WORK TO BE COMPLETED: Line by line, return everything in the listing exactly.

DATA FOR THIS TASK:
>>

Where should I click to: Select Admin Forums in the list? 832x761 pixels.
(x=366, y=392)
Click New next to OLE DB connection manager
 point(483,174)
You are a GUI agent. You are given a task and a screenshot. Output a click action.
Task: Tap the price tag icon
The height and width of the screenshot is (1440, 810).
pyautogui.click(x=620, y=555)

<<

ANSWER TO THIS EXERCISE:
Where should I click to: Select Admin Forums in the list? 832x761 pixels.
(x=366, y=392)
Click New next to OLE DB connection manager
 point(483,174)
You are a GUI agent. You are given a task and a screenshot. Output a click action.
Task: Tap the price tag icon
The height and width of the screenshot is (1440, 810).
pyautogui.click(x=620, y=555)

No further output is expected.